Thursday, July 26, 2007

Having fun again

Fun has been eluding me lately on my Flying Nights. Flying Night is my weekly dedicated night to fly, occurring each Wednesday when my wife works an evening shift. Lately, these nights have been less than satisfying. I think this is due to too much tweaking and twiddling, combined with the pressure to wring the most out of this all too limited window of time.

So, last night I decided to keep my ambitions modest, and spend the evening in good ol' Glacier Bay (FS9). I decided to do some plane hopping, which can be dangerous in the sense that you don't allow enough time in any one plane for a sense immersion to develop. However, this time it paid off, probably because I was sticking to old favorites.

The first leg of the journey was from Hoonah into Juneau in the freeware Cessna 150. I didn't get any pictures, but it was a nice relaxing and uneventful trip. I had some time to play with the VOR and ADF. These were not necessary since, as usual, I was flying by pilotage, but it made me realize I should use those things more often--you never know when you might get lost or confused if you are just using the chart and looking out the window. The long approach into Juneau Int'l was magical.
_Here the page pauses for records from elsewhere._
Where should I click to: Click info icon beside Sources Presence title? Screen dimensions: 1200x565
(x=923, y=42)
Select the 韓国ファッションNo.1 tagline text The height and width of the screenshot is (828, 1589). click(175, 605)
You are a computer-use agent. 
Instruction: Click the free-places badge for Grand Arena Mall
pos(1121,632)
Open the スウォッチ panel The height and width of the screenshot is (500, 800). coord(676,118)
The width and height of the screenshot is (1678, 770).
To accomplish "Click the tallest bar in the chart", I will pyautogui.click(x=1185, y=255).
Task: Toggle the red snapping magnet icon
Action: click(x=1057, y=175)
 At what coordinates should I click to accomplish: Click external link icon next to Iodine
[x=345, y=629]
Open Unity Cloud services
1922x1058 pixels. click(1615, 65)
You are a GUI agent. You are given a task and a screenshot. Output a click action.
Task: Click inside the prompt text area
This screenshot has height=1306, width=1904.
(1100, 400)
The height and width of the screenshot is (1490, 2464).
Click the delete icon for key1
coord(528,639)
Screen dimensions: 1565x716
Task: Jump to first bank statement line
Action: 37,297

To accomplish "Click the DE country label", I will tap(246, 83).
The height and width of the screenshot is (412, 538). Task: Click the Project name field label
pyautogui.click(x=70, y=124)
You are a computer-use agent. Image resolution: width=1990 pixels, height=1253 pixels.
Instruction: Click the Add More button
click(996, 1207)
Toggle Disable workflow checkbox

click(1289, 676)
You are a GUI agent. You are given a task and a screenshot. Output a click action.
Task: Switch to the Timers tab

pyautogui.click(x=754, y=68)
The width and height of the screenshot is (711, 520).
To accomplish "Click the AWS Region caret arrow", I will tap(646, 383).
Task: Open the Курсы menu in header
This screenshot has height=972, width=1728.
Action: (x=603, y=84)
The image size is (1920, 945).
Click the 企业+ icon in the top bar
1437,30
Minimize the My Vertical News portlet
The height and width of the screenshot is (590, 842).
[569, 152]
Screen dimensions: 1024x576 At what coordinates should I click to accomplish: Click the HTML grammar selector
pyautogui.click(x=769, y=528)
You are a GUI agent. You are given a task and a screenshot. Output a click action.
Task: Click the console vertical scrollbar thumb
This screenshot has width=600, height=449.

In Juneau, I hopped over to the classic Beech 18 by Shupe and co. I really should spend more time in this one--its so gorgeous to watch. I think I'm finally getting the hang of taxiing this one. It's a bit difficult without a steerable tail wheel. The trick is to dance on the toe brakes. Differential throttles would help a lot, but I don't have those.
From Juneau, I flew the Beech to Gustavus. En route the real-world weather started to get more interesting. I had to reduce altitude to stay out of the clouds. I finally figured out the ADF on this one, which helped a lot, since there is a transmitter at the airport. This model has lovely vintage radio controls which take a little time to figure out (unfortunately they are not visible in the screenshot below). I made a nice landing in spite of having not flown this one in quite a while. My approach was a little sloppy though- I underestimated the drag of the lowered gear and had to pour on the power to get back on a good glide slope.
In Gustavus, I switched over to the Long Island Classics Aeronca (sorry, model number escapes me right now). This is the more powerful model, which is rated for light aerobatics. I find it to be a real blast doing loops and rolls in this old ragwing. I also practiced stalls a bit, yet another thing I should be doing more often.

I tried to emulate something I saw on an old video about Duane Cole. He would end his routine by cutting the engine and doing the final part 'dead stick' (this was before Bob Hoover). I cut the engine at 3000 feet, but could only manage one loop and one roll before I ran out of altitude. I did make it to the runway, though!

So go dust off some of your old favorites and take 'em for a spin. Happy flying!